A 230 feet tall Falcon 9 rocket is going to hurl the TESS spacecraft into the orbit. Upon a successful launch, this telescope will prowl the outer space to track down thousands of undiscovered alien planets.
The satellite is going to explore nearly 200,000 stars to look for Earth-sized planets, and maybe, discover signs of alien life on these exoplanets. It is going to be the largest survey of its kind with TESS scanning the interstellar neighborhood to answer questions like – are we alone or is there a life-supporting planet like Earth?
How can TESS help in finding alien life?
Transition Exoplanet Survey Satellite is apparently the heir to Kepler Space Telescope which was quite successful in detecting more than 2,600 exoplanets since 2009. But with Kepler’s fuel tank running very low after a long journey of nine years, it will most probably be shut down by NASA after some time.

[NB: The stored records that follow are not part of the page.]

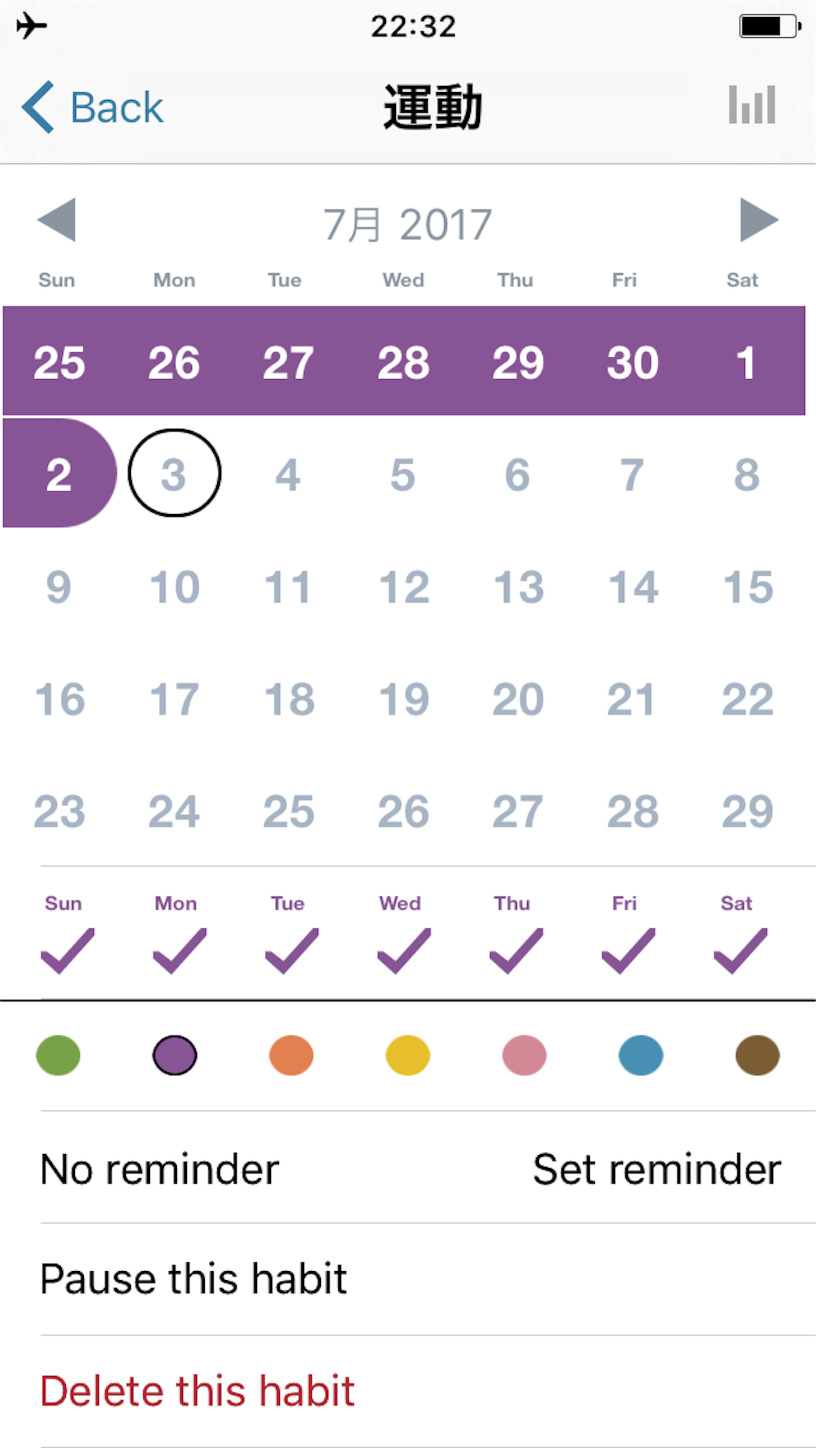Uncheck the Monday weekday checkmark
The image size is (816, 1448).
[179, 951]
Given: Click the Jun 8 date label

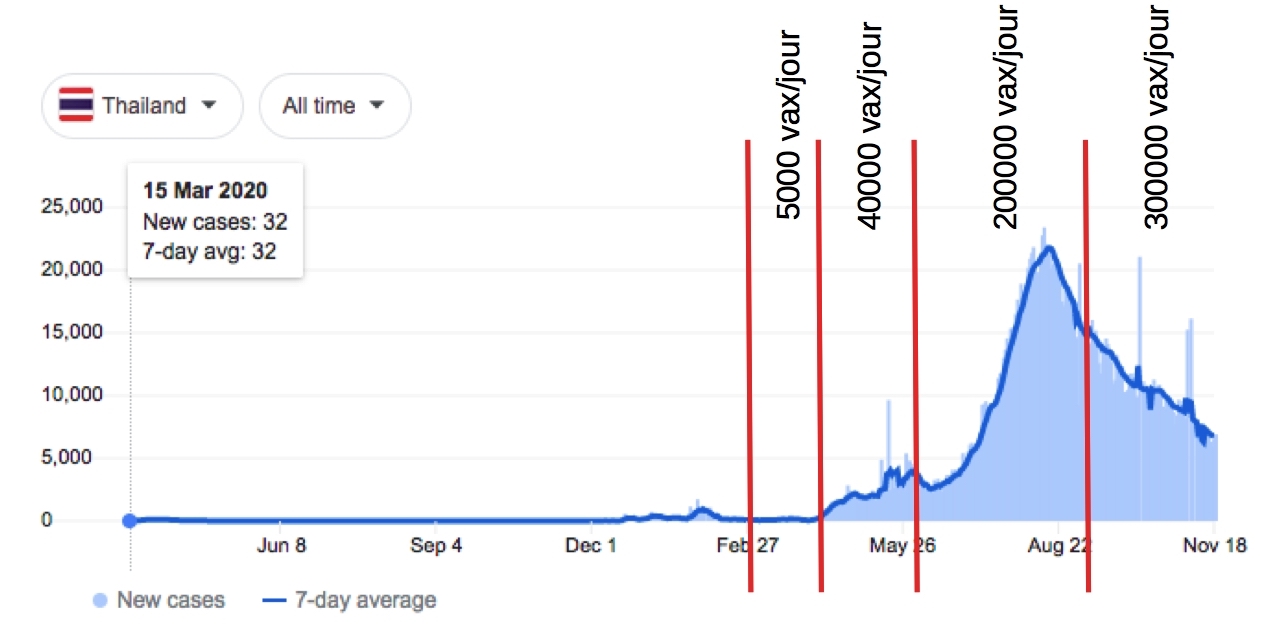Looking at the screenshot, I should 280,546.
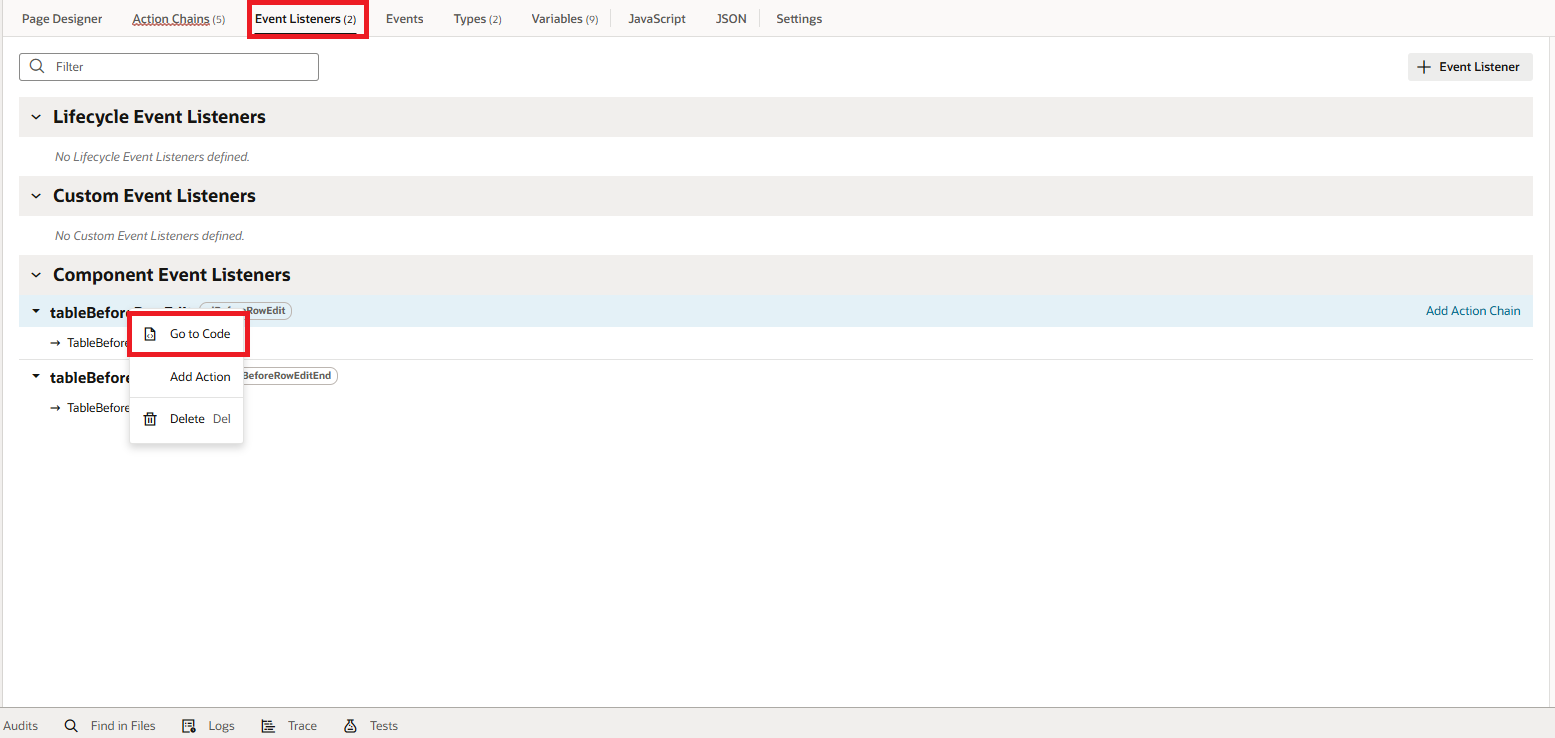Click the Tests flask icon
The width and height of the screenshot is (1555, 738).
click(x=350, y=726)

TESS will continue the galactic hunt job left by Kepler and monitor the brightnesses of more than 200,000 stars in its two-year mission. It will be on a lookout for signs of drops in brightness of stars, indicating that a planet is transiting, or crossing in front of a star.
Depending on how much starlight is blocked, astronomers can estimate the size of the planet. This knowledge will help in finding Earth-sized planets that can sustain human life and perhaps confirm the existence of aliens too.